Probability for Machine Learning

Probability for Machine Learning PDF Author: Jason Brownlee
Publisher: Machine Learning Mastery
ISBN:
Category : Computers
Languages : en
Pages : 319

Book Description
Probability is the bedrock of machine learning. You cannot develop a deep understanding and application of machine learning without it. Cut through the equations, Greek letters, and confusion, and discover the topics in probability that you need to know. Using clear explanations, standard Python libraries, and step-by-step tutorial lessons, you will discover the importance of probability to machine learning, Bayesian probability, entropy, density estimation, maximum likelihood, and much more.

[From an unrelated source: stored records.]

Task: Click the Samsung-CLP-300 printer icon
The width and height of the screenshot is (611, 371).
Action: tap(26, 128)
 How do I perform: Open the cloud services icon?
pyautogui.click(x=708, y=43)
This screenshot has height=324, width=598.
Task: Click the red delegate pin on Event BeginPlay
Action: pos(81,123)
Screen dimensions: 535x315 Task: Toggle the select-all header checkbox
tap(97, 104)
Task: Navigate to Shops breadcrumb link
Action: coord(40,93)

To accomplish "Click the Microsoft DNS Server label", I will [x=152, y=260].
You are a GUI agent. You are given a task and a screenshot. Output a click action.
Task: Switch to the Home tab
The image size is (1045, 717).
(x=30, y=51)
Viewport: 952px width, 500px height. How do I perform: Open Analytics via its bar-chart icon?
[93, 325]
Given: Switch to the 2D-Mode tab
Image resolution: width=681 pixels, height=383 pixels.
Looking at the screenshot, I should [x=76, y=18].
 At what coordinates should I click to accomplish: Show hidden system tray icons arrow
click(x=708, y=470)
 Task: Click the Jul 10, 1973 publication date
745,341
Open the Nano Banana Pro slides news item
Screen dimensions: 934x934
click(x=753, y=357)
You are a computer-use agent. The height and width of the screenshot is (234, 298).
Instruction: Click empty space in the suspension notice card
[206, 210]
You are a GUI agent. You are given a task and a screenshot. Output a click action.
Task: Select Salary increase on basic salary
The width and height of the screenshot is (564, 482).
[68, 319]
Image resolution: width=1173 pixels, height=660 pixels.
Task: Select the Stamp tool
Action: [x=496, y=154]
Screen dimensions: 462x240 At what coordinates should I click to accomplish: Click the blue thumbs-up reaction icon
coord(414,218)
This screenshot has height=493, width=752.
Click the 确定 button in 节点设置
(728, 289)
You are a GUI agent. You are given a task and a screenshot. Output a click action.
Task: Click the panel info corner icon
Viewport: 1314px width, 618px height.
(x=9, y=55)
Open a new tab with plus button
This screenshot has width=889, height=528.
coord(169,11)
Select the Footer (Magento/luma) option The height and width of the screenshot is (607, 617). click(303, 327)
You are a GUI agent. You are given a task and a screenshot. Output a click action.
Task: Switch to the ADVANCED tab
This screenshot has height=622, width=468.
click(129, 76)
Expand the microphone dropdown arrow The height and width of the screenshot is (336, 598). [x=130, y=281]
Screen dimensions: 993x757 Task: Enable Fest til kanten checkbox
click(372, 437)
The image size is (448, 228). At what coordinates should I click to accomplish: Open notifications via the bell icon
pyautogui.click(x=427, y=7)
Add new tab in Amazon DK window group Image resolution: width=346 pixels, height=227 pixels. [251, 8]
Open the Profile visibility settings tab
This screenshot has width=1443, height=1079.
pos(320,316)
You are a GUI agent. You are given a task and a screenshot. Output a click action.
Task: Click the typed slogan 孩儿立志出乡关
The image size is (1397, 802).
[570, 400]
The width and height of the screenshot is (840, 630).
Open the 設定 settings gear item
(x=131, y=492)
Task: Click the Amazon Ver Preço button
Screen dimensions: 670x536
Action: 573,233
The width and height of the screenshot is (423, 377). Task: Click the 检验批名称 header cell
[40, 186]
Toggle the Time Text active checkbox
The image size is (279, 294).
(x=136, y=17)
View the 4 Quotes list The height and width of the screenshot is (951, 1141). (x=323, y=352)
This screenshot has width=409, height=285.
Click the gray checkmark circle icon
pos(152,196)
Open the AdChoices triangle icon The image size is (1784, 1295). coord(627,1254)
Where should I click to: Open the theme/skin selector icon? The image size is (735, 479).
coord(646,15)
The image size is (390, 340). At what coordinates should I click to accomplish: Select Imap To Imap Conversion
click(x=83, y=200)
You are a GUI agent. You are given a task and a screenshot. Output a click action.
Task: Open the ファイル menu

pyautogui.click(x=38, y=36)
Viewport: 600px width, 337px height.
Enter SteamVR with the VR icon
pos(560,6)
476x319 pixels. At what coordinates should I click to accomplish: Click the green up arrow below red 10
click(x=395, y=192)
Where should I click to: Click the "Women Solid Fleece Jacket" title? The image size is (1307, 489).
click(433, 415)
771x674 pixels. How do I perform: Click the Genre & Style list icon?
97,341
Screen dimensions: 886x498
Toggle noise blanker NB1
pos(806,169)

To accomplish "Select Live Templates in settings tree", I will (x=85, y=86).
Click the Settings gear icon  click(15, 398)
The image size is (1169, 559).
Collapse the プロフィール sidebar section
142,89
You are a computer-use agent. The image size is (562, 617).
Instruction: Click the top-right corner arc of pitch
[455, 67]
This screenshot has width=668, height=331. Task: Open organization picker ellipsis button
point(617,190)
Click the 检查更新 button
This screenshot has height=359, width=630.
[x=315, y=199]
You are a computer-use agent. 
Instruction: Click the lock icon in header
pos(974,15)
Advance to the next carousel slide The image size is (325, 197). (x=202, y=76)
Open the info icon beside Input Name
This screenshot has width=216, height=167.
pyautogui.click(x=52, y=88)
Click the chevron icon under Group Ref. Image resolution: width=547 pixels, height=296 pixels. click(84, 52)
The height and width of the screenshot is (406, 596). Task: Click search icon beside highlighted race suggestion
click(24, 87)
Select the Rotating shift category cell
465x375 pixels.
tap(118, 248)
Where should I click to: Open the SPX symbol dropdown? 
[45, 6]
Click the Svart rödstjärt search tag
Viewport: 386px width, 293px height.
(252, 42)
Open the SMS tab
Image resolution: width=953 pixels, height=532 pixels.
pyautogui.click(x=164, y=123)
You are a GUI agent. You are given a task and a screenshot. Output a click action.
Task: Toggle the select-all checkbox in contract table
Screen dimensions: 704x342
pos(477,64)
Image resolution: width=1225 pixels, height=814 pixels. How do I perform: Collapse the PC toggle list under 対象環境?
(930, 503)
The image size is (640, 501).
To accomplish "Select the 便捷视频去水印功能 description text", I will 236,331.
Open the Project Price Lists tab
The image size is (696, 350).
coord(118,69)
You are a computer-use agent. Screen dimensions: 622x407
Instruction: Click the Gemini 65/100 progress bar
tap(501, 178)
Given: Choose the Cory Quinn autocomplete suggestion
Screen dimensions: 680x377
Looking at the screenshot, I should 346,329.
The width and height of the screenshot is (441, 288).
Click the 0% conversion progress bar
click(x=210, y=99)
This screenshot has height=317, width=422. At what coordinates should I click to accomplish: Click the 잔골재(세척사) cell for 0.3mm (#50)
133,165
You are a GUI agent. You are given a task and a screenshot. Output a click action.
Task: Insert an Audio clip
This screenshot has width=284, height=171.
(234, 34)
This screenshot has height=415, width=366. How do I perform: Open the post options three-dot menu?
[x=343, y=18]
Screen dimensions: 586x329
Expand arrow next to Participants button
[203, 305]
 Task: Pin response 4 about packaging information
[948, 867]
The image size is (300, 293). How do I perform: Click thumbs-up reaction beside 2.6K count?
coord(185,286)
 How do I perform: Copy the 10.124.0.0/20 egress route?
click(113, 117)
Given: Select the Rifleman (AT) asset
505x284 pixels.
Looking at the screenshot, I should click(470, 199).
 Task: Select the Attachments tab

Probability and Conditional Expectation

Probability and Conditional Expectation PDF Author: Rolf Steyer
Publisher: John Wiley & Sons
ISBN: 1119243505
Category : Mathematics
Languages : en
Pages : 600

Book Description
Probability and Conditional Expectations bridges the gap between books on probability theory and statistics by providing the probabilistic concepts estimated and tested in analysis of variance, regression analysis, factor analysis, structural equation modeling, hierarchical linear models and analysis of qualitative data. The authors emphasize the theory of conditional expectations that is also fundamental to conditional independence and conditional distributions. Probability and Conditional Expectations Presents a rigorous and detailed mathematical treatment of probability theory focusing on concepts that are fundamental to understand what we are estimating in applied statistics. Explores the basics of random variables along with extensive coverage of measurable functions and integration. Extensively treats conditional expectations also with respect to a conditional probability measure and the concept of conditional effect functions, which are crucial in the analysis of causal effects. Is illustrated throughout with simple examples, numerous exercises and detailed solutions. Provides website links to further resources including videos of courses delivered by the authors as well as R code exercises to help illustrate the theory presented throughout the book.